Tyson Foods plans to become one of the first large companies to part ways with traditional pharmacy benefit managers, according to CNBC.
What’s going on: “After putting its benefits contract up for bid, Tyson dropped CVS Health’s Caremark and chose PBM startup Rightway to manage drug benefits for its 140,000 employees starting this year, the companies said [last week].”
- The move was a bid to save on its health care spending, which under the large PBM was rising “anywhere between 12% to 14% … for pharmacy” costs, Tyson Vice President of Global Benefits Renu Chhabra told the news outlet.
- She was unable “to get answers [from CVS Caremark] on what was driving” the higher prices for prescriptions.
Why it’s important: PBMs, which were created with the intent of managing the cost of prescription medications, are now contributing to increasing costs, the NAM has told policymakers.
- “Most large employers work with the three biggest PBM players: CVS’ Caremark, Cigna’s Evernorth and UnitedHealth Group’s OptumRx. By the end of 2022, those big three PBMs controlled nearly 80% of the pharmacy benefits market in the U.S., according to a Health Industries Research Center report,” CNBC reports.

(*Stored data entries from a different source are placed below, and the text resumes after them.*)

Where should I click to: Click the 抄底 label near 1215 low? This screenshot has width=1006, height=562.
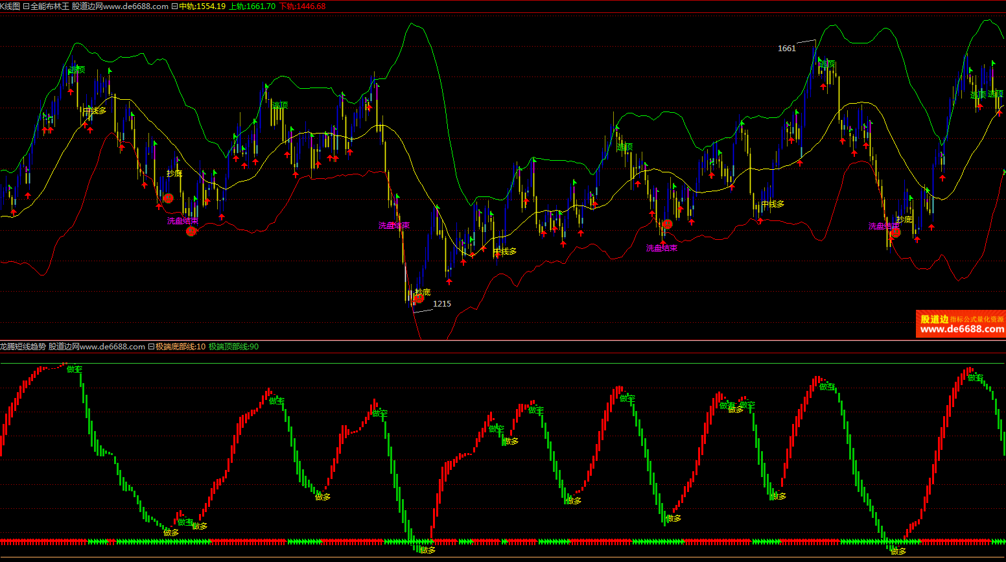[x=423, y=292]
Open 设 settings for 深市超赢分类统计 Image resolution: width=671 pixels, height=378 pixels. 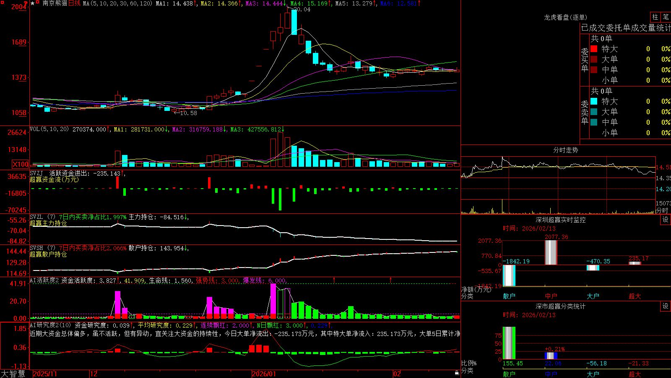click(666, 306)
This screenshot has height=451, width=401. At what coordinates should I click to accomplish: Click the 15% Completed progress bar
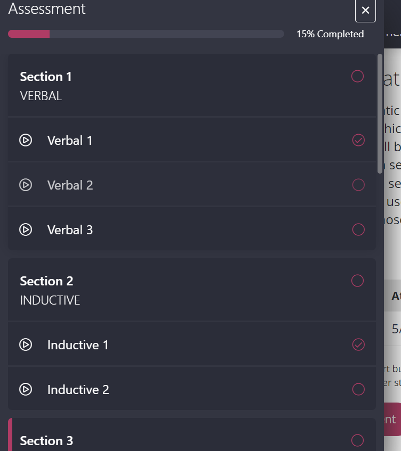pos(146,34)
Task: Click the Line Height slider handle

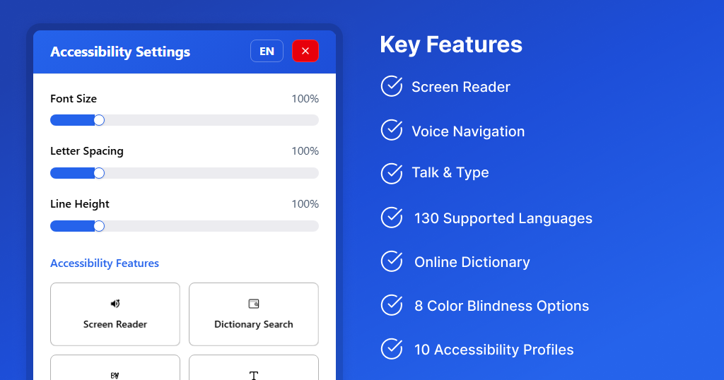Action: click(99, 226)
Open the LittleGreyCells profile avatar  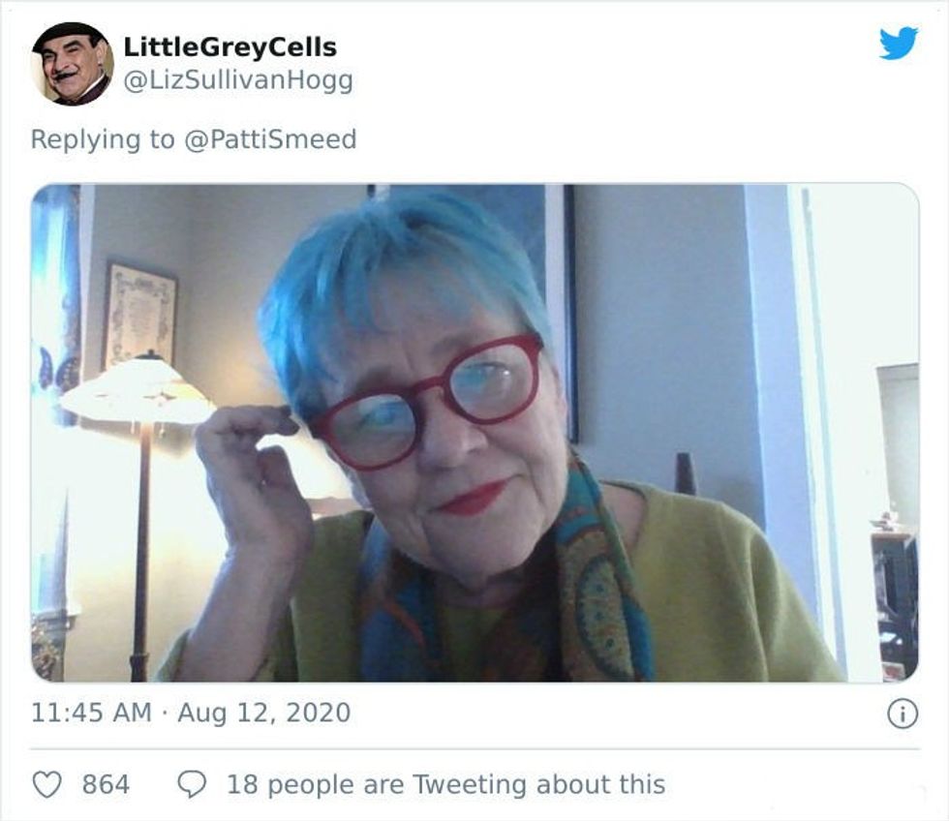[73, 64]
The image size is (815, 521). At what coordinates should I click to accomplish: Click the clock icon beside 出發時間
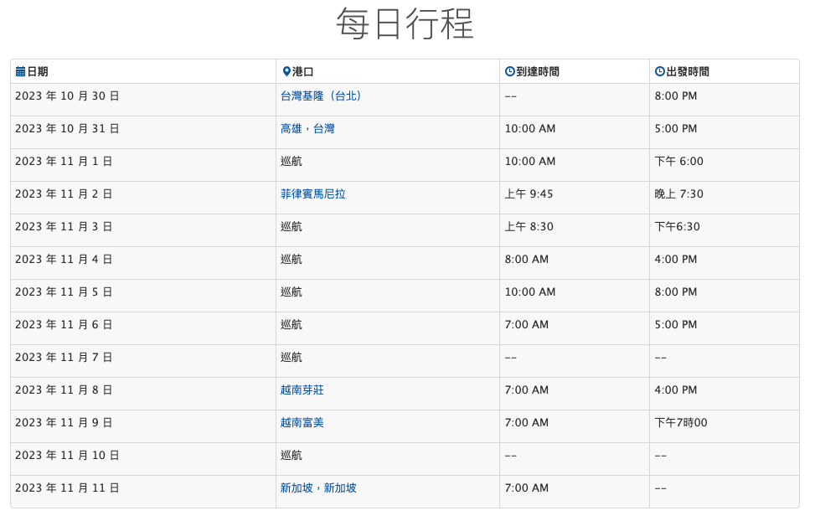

- The largest PBMs operate with limited federal oversight and exert additional control over clients by steering business to specific pharmacies, often those owned by their parent companies.
The fix: Congress should pass legislation to change the PBM model, the NAM said.
- Reforms to “increase transparency, ensure pharmaceutical savings are passed from the PBM to workers and plan sponsors and delink PBM compensation from the list price of medication” would allow employers to negotiate fairly and save on health care costs, said NAM President and CEO Jay Timmons.